### WHAT YOU ARE ASKED TO DO:
Please list each person named in the libel judgment below, along with the role the judgment gives that person.

Royal Courts of Justice

Strand, London, WC2A 2LL

Date: 21/01/2015

Before :

MR JUSTICE WARBY

Between :

VLADIMIR SLOUTSKER

Claimant

- and -

OLGA ROMANOVA

Defendant

Adrienne Page QC (instructed by Hamlins LLP) for the claimant

The defendant did not appear and was not represented

Hearing dates:  21 January 2015

Judgment

Mr Justice Warby :

1.

This is an action for libel in which the claimant complains that the defendant libelled him in four publications: a blog post written by her on the website of the Moscow-based radio station Echo Moscow, two articles quoting her that appeared on the website of the Russian online newspaper gazeta.ru, and a contribution to a phone-in programme broadcast on Radio Liberty. The blog post and the articles all first appeared on 15 November 2011. The broadcast was on 15 March 2012. All three articles and a transcript of the radio programme are said to have remained available online since the date of first publication or broadcast. The claimant also complains of what are said to have been republications of the defendant’s allegations on other websites in and since November and December 2011.

2.

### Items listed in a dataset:
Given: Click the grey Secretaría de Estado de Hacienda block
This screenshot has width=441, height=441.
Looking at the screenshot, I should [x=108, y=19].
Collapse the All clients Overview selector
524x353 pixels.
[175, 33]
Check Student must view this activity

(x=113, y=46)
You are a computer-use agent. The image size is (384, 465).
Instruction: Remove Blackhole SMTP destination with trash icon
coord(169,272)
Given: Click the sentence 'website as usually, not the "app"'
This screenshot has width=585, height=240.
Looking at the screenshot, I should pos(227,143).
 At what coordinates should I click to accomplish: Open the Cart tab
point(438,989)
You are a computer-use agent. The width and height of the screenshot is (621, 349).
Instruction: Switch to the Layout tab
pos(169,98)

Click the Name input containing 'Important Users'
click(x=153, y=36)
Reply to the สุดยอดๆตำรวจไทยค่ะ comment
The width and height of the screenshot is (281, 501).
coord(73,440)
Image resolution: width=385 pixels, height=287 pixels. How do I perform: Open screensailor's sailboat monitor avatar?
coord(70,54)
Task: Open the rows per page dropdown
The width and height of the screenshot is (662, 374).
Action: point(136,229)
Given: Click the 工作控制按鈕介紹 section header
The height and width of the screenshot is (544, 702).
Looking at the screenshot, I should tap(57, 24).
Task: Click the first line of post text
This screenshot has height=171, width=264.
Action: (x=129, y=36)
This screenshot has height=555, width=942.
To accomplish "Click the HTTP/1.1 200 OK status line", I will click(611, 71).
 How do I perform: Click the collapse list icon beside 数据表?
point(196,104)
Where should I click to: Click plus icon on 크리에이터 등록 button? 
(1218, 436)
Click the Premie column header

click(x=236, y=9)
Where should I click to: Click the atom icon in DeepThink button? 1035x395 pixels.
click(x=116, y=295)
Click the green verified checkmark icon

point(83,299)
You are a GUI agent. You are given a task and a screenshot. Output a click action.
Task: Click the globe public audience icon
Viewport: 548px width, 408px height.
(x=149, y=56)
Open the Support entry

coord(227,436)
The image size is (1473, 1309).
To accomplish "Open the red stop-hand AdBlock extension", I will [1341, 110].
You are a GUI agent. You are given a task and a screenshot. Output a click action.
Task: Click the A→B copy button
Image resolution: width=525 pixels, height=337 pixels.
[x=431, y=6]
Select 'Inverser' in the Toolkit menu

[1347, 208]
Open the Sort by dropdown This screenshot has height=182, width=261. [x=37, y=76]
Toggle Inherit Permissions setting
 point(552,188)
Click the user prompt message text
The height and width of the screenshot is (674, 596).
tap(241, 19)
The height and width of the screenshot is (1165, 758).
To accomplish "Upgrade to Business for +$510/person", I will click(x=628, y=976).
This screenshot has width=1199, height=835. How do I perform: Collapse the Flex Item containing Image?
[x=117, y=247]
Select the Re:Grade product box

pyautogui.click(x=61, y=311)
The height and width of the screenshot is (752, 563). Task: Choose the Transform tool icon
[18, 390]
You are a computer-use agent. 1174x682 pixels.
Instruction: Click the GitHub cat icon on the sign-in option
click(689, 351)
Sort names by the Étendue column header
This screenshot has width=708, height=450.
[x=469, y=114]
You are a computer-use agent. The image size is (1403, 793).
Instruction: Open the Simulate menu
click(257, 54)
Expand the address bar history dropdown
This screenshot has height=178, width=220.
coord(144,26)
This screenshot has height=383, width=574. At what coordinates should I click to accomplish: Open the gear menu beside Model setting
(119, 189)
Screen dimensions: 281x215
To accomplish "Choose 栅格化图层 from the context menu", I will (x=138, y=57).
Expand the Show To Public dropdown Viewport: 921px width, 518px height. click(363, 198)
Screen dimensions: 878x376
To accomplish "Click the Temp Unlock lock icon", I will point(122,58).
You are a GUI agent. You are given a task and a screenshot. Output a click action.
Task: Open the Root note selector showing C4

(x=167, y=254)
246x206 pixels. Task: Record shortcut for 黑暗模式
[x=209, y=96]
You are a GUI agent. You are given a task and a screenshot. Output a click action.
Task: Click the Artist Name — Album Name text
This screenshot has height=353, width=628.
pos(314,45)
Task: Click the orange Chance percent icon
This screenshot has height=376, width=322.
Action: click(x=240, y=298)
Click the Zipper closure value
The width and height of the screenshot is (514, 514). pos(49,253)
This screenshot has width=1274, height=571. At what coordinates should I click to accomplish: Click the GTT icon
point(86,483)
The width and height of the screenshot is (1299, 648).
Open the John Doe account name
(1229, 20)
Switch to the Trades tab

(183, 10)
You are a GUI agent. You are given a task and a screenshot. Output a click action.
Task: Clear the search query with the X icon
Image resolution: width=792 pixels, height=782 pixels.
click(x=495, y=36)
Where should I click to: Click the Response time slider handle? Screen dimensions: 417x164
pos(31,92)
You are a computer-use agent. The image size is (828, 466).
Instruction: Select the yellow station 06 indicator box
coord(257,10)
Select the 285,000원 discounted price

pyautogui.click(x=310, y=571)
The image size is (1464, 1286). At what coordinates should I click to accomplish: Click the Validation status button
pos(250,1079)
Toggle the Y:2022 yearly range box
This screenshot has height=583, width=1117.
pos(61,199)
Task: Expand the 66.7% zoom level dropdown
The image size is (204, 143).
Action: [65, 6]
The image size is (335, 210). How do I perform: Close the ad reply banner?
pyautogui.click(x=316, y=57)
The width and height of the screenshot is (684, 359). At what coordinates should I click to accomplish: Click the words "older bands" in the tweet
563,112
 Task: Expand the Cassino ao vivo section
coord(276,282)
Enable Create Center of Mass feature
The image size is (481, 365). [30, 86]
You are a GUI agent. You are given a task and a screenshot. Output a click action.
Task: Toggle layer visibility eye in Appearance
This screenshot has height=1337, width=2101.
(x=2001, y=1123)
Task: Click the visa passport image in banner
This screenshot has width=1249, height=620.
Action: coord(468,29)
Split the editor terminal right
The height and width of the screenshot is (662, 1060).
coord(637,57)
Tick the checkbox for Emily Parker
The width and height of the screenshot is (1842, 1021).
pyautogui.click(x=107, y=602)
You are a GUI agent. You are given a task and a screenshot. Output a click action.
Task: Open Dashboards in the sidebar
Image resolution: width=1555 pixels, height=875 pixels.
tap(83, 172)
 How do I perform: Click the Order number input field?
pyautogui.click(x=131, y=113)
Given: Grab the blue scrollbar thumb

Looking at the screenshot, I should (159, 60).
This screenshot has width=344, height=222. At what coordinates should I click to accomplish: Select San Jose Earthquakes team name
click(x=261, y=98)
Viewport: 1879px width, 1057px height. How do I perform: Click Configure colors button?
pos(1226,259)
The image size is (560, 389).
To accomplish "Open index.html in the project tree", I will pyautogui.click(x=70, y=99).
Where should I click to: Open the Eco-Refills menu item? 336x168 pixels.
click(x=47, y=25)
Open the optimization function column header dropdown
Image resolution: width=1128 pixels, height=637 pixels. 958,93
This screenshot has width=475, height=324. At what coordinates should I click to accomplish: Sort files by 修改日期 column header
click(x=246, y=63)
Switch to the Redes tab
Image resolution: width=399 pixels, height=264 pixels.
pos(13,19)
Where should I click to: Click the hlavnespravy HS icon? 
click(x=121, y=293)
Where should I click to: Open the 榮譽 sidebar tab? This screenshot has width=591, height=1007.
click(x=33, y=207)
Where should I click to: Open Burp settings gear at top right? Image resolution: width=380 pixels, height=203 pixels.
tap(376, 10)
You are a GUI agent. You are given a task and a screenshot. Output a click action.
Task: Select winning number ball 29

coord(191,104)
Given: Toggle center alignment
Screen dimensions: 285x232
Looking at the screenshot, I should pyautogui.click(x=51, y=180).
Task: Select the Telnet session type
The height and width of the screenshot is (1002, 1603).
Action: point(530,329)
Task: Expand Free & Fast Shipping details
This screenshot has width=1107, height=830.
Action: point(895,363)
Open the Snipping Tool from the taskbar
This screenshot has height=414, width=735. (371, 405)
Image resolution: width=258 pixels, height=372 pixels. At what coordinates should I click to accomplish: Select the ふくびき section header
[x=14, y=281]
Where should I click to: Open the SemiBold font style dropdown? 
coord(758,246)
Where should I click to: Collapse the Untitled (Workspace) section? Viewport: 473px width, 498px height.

### RESPONSE TO THE TASK:
- Mr Justice Warby: judge
- Vladimir Sloutsker: claimant
- Olga Romanova: defendant
- Adrienne Page QC: counsel for the claimant, instructed by Hamlins LLP